In addition, STA2 may assume that STA2 acquires in advance information on a timing point, a transmission parameter, etc. for a sensing signal (e.g., a NDP signal) from STA1. For example, an AP may provide STA2 with corresponding information or information that is the basis of corresponding information in a sensing measurement setup process.

An AP may acquire channel information about a channel from STA1 to an AP (or a channel between STA1 and an AP) by a sensing signal (e.g., a NDP) from STA1.

An AP may request STA2 to report a measurement result. For example, an AP may receive feedback on a measurement result of STA2 (i.e., channel information from STA1 to STA2, or channel information between STA1 and STA2) based on a sensing signal (e.g., a NDP) transmitted by STA1 from STA2.

In examples of FIGS. 24(a) and (b), a time interval between a trigger frame and NDP transmission may be predetermined as a predetermined value (e.g., a SIFS, etc.). A time interval between NDP transmission and a request may be the same as or different from a time interval between a trigger frame and NDP transmission.

Embodiments described above are that elements and features of the present disclosure are combined in a predetermined form. Each element or feature should be considered to be optional unless otherwise explicitly mentioned. Each element or feature may be implemented in a form that it is not combined with other element or feature. In addition, an embodiment of the present disclosure may include combining a part of elements and/or features. An order of operations described in embodiments of the present disclosure may be changed. Some elements or features of one embodiment may be included in other embodiment or may be substituted with a corresponding element or a feature of other embodiment. It is clear that an embodiment may include combining claims without an explicit dependency relationship in claims or may be included as a new claim by amendment after application.

It is clear to a person skilled in the pertinent art that the present disclosure may be implemented in other specific form in a scope not going beyond an essential feature of the present disclosure. Accordingly, the above-described detailed description should not be restrictively construed in every aspect and should be considered to be illustrative. A scope of the present disclosure should be determined by reasonable construction of an attached claim and all changes within an equivalent scope of the present disclosure are included in a scope of the present disclosure.

A scope of the present disclosure includes software or machine-executable commands (e.g., an operating system, an application, a firmware, a program, etc.) which execute an operation according to a method of various embodiments in a device or a computer and a non-transitory computer-readable medium that such a software or a command, etc. are stored and are executable in a device or a computer.

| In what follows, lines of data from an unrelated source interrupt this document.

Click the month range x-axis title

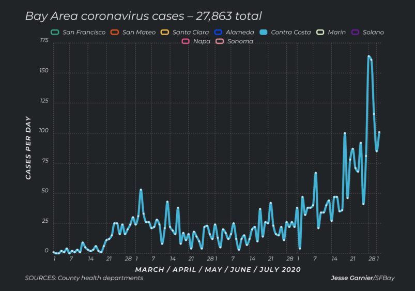(x=218, y=269)
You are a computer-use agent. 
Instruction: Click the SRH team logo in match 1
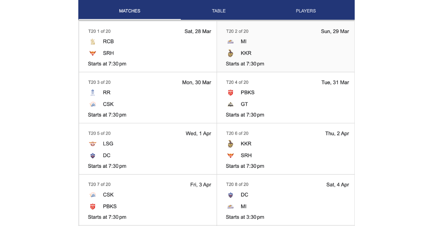93,53
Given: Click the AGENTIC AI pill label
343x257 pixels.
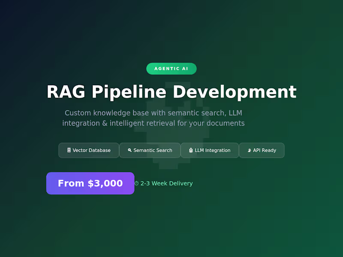Looking at the screenshot, I should (x=172, y=69).
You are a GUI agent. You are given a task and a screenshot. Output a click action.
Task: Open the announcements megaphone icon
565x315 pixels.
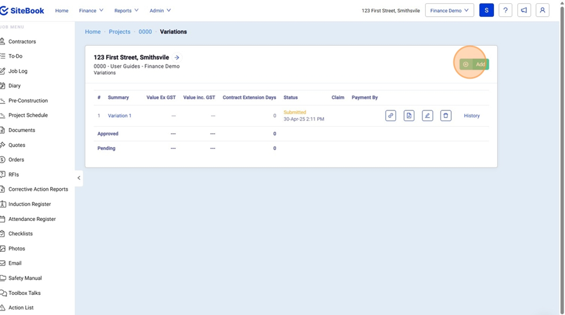point(524,10)
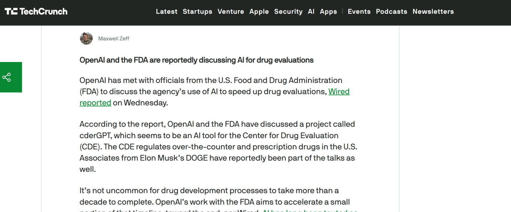Click Maxwell Zeff's author avatar photo
The image size is (511, 212).
pyautogui.click(x=86, y=38)
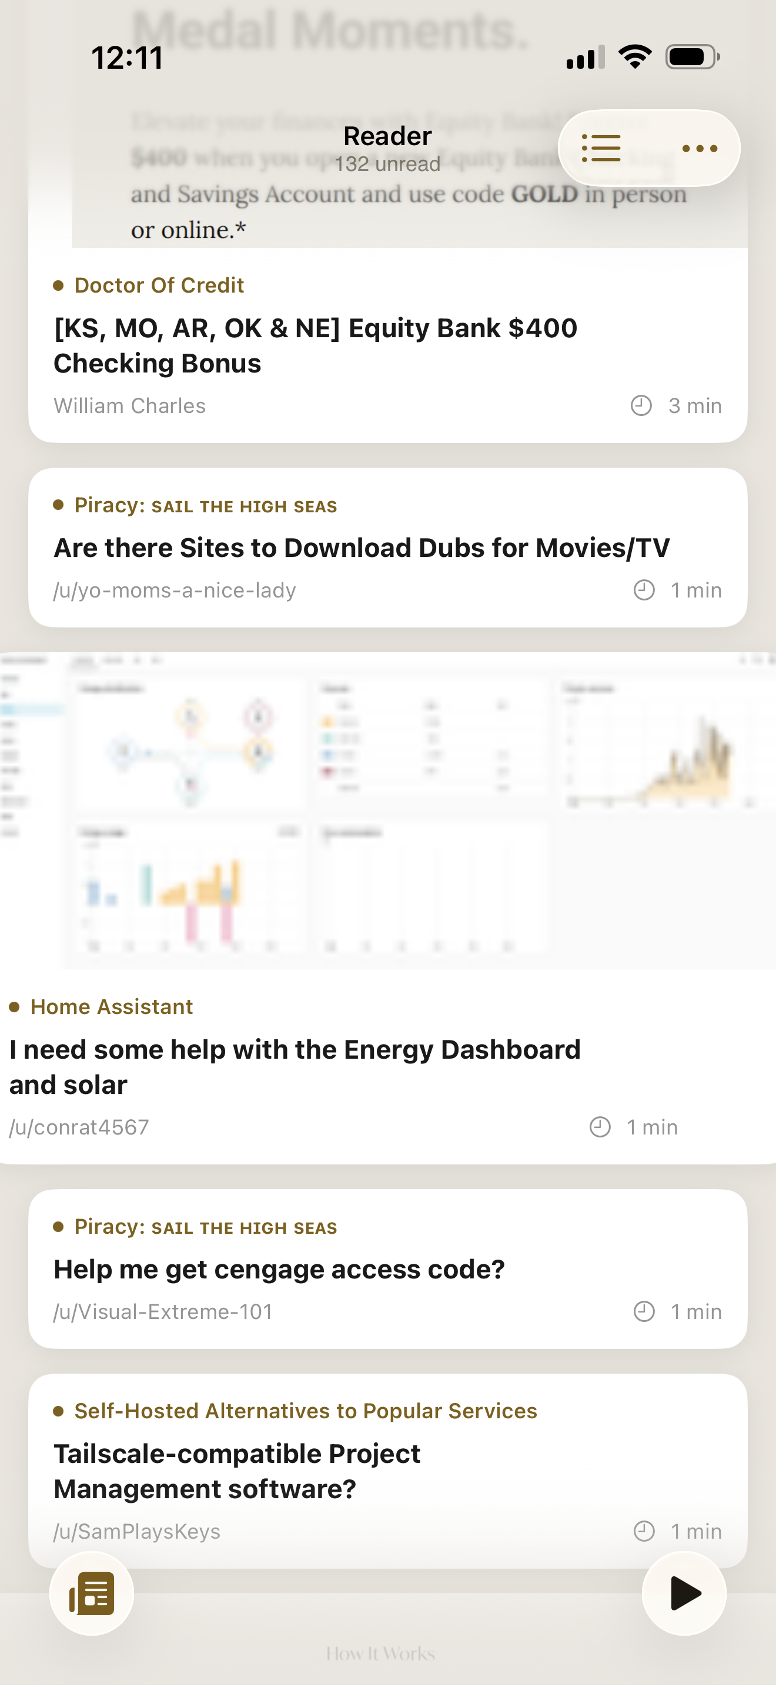Select the Doctor Of Credit feed label

click(x=159, y=285)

A command which may be used to program a processing system performing a feature described in the present disclosure may be stored in a storage medium or a computer-readable storage medium and a feature described in the present disclosure may be implemented by using a computer program product including such a storage medium. A storage medium may include a high-speed random-access memory such as DRAM, SRAM, DDR RAM or other random-access solid state memory device, but it is not limited thereto, and it may include a nonvolatile memory such as one or more magnetic disk storage devices, optical disk storage devices, flash memory devices or other nonvolatile solid state storage devices. A memory optionally includes one or more storage devices positioned remotely from processor(s). A memory or alternatively, nonvolatile memory device(s) in a memory include a non-transitory computer-readable storage medium. A feature described in the present disclosure may be stored in any one of machine-readable mediums to control a hardware of a processing system and may be integrated into a software and/or a firmware which allows a processing system to interact with other mechanism utilizing a result from an embodiment of the present disclosure. Such a software or a firmware may include an application code, a device driver, an operating system and an execution environment/container, but it is not limited thereto.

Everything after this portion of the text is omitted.